Work to be completed:
The answer must be every record below, reproduced exactly.

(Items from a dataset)
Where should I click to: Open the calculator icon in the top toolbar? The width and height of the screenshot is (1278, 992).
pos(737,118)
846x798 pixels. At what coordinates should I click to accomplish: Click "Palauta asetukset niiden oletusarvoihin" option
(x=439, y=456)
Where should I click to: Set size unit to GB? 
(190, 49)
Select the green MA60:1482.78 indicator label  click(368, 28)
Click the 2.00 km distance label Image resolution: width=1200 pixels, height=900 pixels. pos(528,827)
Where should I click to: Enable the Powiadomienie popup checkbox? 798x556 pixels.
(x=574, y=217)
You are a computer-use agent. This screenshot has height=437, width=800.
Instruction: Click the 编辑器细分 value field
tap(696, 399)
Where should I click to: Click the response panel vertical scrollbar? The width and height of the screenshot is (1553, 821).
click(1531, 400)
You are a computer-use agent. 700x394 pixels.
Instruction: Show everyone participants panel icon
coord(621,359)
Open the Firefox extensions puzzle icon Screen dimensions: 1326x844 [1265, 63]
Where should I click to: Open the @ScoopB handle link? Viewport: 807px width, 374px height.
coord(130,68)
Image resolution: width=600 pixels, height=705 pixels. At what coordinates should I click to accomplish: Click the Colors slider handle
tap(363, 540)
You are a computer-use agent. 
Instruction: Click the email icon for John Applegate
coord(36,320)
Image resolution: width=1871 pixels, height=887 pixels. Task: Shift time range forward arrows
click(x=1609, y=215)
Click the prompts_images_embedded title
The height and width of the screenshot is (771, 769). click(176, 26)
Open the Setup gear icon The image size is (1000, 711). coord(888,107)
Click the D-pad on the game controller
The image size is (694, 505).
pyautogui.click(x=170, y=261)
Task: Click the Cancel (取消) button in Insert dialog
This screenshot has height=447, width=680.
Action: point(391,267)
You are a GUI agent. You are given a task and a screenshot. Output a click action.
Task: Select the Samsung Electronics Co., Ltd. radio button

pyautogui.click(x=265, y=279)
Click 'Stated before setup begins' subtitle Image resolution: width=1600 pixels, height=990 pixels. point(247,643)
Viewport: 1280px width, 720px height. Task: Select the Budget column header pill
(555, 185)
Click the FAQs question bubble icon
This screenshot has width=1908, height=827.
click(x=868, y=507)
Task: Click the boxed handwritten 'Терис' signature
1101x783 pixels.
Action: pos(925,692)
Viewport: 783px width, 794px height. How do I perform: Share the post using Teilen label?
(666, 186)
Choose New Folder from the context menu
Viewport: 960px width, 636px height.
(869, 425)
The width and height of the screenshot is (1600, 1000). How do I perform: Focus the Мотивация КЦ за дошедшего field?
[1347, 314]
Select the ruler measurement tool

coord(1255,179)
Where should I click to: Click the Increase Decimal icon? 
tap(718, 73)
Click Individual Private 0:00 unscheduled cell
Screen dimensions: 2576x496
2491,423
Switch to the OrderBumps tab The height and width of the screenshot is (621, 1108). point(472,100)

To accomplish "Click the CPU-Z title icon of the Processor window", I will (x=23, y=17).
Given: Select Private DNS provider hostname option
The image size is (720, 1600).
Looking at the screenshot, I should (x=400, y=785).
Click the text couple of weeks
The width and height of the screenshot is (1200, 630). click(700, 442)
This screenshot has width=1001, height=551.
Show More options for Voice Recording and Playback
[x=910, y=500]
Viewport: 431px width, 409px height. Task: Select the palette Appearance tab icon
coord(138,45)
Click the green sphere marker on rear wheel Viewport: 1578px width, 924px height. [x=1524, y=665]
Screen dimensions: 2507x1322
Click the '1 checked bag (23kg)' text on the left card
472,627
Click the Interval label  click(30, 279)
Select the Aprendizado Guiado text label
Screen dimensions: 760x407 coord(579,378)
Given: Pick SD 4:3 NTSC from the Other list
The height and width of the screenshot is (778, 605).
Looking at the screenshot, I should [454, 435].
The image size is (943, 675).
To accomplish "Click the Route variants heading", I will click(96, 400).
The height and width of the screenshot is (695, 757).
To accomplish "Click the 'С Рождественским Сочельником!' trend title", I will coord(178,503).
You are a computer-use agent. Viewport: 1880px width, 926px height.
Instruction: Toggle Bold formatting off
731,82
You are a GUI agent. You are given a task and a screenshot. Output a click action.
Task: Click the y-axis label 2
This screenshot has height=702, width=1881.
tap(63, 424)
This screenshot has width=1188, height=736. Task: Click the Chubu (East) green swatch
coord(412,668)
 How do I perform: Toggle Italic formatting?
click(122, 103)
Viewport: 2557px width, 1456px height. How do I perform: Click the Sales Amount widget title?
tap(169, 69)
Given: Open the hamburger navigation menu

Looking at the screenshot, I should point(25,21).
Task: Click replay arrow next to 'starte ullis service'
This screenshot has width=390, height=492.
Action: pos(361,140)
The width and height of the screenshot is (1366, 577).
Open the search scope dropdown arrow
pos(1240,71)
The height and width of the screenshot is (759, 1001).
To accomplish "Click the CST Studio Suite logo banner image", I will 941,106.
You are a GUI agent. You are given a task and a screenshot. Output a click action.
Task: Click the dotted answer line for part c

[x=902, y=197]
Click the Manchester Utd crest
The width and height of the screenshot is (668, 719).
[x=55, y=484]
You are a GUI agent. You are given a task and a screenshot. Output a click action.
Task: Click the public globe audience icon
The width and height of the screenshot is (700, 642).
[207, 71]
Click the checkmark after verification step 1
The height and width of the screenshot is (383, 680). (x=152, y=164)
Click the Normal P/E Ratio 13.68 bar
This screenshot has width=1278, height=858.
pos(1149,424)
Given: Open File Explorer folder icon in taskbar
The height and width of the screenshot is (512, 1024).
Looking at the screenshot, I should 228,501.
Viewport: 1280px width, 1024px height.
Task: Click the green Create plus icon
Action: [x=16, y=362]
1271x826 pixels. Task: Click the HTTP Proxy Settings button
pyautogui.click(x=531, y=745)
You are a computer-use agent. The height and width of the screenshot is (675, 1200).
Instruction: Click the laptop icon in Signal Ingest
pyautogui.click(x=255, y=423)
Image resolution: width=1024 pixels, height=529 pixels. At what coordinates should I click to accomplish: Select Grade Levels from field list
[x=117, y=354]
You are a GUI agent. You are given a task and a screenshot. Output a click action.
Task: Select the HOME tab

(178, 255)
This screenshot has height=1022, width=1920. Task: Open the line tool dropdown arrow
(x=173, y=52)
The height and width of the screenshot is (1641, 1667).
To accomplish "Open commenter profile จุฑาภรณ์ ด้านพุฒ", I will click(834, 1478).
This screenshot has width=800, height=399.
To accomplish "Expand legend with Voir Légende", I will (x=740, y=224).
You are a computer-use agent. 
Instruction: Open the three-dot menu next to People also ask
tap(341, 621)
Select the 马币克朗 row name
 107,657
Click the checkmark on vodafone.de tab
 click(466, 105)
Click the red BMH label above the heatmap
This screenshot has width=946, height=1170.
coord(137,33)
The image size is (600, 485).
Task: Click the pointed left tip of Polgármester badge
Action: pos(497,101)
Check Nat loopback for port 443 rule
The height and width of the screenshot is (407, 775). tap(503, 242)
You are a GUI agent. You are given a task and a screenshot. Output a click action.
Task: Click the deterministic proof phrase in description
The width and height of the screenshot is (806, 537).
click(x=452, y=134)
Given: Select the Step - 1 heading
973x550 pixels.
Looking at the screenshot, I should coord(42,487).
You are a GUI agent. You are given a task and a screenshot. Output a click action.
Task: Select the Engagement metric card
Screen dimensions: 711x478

Answer:
Where should I click to: Open the calculator icon in the top toolbar? The width and height of the screenshot is (1278, 992).
pos(737,118)
846x798 pixels. At what coordinates should I click to accomplish: Click "Palauta asetukset niiden oletusarvoihin" option
(x=439, y=456)
Where should I click to: Set size unit to GB? 
(190, 49)
Select the green MA60:1482.78 indicator label  click(368, 28)
Click the 2.00 km distance label Image resolution: width=1200 pixels, height=900 pixels. pos(528,827)
Where should I click to: Enable the Powiadomienie popup checkbox? 798x556 pixels.
(x=574, y=217)
You are a computer-use agent. This screenshot has height=437, width=800.
Instruction: Click the 编辑器细分 value field
tap(696, 399)
Where should I click to: Click the response panel vertical scrollbar? The width and height of the screenshot is (1553, 821).
click(1531, 400)
You are a computer-use agent. 700x394 pixels.
Instruction: Show everyone participants panel icon
coord(621,359)
Open the Firefox extensions puzzle icon Screen dimensions: 1326x844 [1265, 63]
Where should I click to: Open the @ScoopB handle link? Viewport: 807px width, 374px height.
coord(130,68)
Image resolution: width=600 pixels, height=705 pixels. At what coordinates should I click to accomplish: Click the Colors slider handle
tap(363, 540)
You are a computer-use agent. 
Instruction: Click the email icon for John Applegate
coord(36,320)
Image resolution: width=1871 pixels, height=887 pixels. Task: Shift time range forward arrows
click(x=1609, y=215)
Click the prompts_images_embedded title
The height and width of the screenshot is (771, 769). click(176, 26)
Open the Setup gear icon The image size is (1000, 711). coord(888,107)
Click the D-pad on the game controller
The image size is (694, 505).
pyautogui.click(x=170, y=261)
Task: Click the Cancel (取消) button in Insert dialog
This screenshot has height=447, width=680.
Action: point(391,267)
You are a GUI agent. You are given a task and a screenshot. Output a click action.
Task: Select the Samsung Electronics Co., Ltd. radio button

pyautogui.click(x=265, y=279)
Click 'Stated before setup begins' subtitle Image resolution: width=1600 pixels, height=990 pixels. point(247,643)
Viewport: 1280px width, 720px height. Task: Select the Budget column header pill
(555, 185)
Click the FAQs question bubble icon
This screenshot has width=1908, height=827.
click(x=868, y=507)
Task: Click the boxed handwritten 'Терис' signature
1101x783 pixels.
Action: pos(925,692)
Viewport: 783px width, 794px height. How do I perform: Share the post using Teilen label?
(666, 186)
Choose New Folder from the context menu
Viewport: 960px width, 636px height.
(869, 425)
The width and height of the screenshot is (1600, 1000). How do I perform: Focus the Мотивация КЦ за дошедшего field?
[1347, 314]
Select the ruler measurement tool

coord(1255,179)
Where should I click to: Click the Increase Decimal icon? 
tap(718, 73)
Click Individual Private 0:00 unscheduled cell
Screen dimensions: 2576x496
2491,423
Switch to the OrderBumps tab The height and width of the screenshot is (621, 1108). point(472,100)

To accomplish "Click the CPU-Z title icon of the Processor window", I will (x=23, y=17).
Given: Select Private DNS provider hostname option
The image size is (720, 1600).
Looking at the screenshot, I should (x=400, y=785).
Click the text couple of weeks
The width and height of the screenshot is (1200, 630). click(700, 442)
This screenshot has width=1001, height=551.
Show More options for Voice Recording and Playback
[x=910, y=500]
Viewport: 431px width, 409px height. Task: Select the palette Appearance tab icon
coord(138,45)
Click the green sphere marker on rear wheel Viewport: 1578px width, 924px height. [x=1524, y=665]
Screen dimensions: 2507x1322
Click the '1 checked bag (23kg)' text on the left card
472,627
Click the Interval label  click(30, 279)
Select the Aprendizado Guiado text label
Screen dimensions: 760x407 coord(579,378)
Given: Pick SD 4:3 NTSC from the Other list
The height and width of the screenshot is (778, 605).
Looking at the screenshot, I should [454, 435].
The image size is (943, 675).
To accomplish "Click the Route variants heading", I will click(96, 400).
The height and width of the screenshot is (695, 757).
To accomplish "Click the 'С Рождественским Сочельником!' trend title", I will coord(178,503).
You are a computer-use agent. Viewport: 1880px width, 926px height.
Instruction: Toggle Bold formatting off
731,82
You are a GUI agent. You are given a task and a screenshot. Output a click action.
Task: Click the y-axis label 2
This screenshot has height=702, width=1881.
tap(63, 424)
This screenshot has width=1188, height=736. Task: Click the Chubu (East) green swatch
coord(412,668)
 How do I perform: Toggle Italic formatting?
click(122, 103)
Viewport: 2557px width, 1456px height. How do I perform: Click the Sales Amount widget title?
tap(169, 69)
Given: Open the hamburger navigation menu

Looking at the screenshot, I should point(25,21).
Task: Click replay arrow next to 'starte ullis service'
This screenshot has width=390, height=492.
Action: pos(361,140)
The width and height of the screenshot is (1366, 577).
Open the search scope dropdown arrow
pos(1240,71)
The height and width of the screenshot is (759, 1001).
To accomplish "Click the CST Studio Suite logo banner image", I will 941,106.
You are a GUI agent. You are given a task and a screenshot. Output a click action.
Task: Click the dotted answer line for part c

[x=902, y=197]
Click the Manchester Utd crest
The width and height of the screenshot is (668, 719).
[x=55, y=484]
You are a GUI agent. You are given a task and a screenshot. Output a click action.
Task: Click the public globe audience icon
The width and height of the screenshot is (700, 642).
[207, 71]
Click the checkmark after verification step 1
The height and width of the screenshot is (383, 680). (x=152, y=164)
Click the Normal P/E Ratio 13.68 bar
This screenshot has width=1278, height=858.
pos(1149,424)
Given: Open File Explorer folder icon in taskbar
The height and width of the screenshot is (512, 1024).
Looking at the screenshot, I should 228,501.
Viewport: 1280px width, 1024px height.
Task: Click the green Create plus icon
Action: [x=16, y=362]
1271x826 pixels. Task: Click the HTTP Proxy Settings button
pyautogui.click(x=531, y=745)
You are a computer-use agent. The height and width of the screenshot is (675, 1200).
Instruction: Click the laptop icon in Signal Ingest
pyautogui.click(x=255, y=423)
Image resolution: width=1024 pixels, height=529 pixels. At what coordinates should I click to accomplish: Select Grade Levels from field list
[x=117, y=354]
You are a GUI agent. You are given a task and a screenshot. Output a click action.
Task: Select the HOME tab

(178, 255)
This screenshot has height=1022, width=1920. Task: Open the line tool dropdown arrow
(x=173, y=52)
The height and width of the screenshot is (1641, 1667).
To accomplish "Open commenter profile จุฑาภรณ์ ด้านพุฒ", I will click(834, 1478).
This screenshot has width=800, height=399.
To accomplish "Expand legend with Voir Légende", I will (x=740, y=224).
You are a computer-use agent. 
Instruction: Open the three-dot menu next to People also ask
tap(341, 621)
Select the 马币克朗 row name
 107,657
Click the checkmark on vodafone.de tab
 click(466, 105)
Click the red BMH label above the heatmap
This screenshot has width=946, height=1170.
coord(137,33)
The image size is (600, 485).
Task: Click the pointed left tip of Polgármester badge
Action: pos(497,101)
Check Nat loopback for port 443 rule
The height and width of the screenshot is (407, 775). tap(503, 242)
You are a GUI agent. You are given a task and a screenshot. Output a click action.
Task: Click the deterministic proof phrase in description
The width and height of the screenshot is (806, 537).
click(x=452, y=134)
Given: Select the Step - 1 heading
973x550 pixels.
Looking at the screenshot, I should coord(42,487).
You are a GUI agent. You are given a task and a screenshot. Output a click action.
Task: Select the Engagement metric card
Screen dimensions: 711x478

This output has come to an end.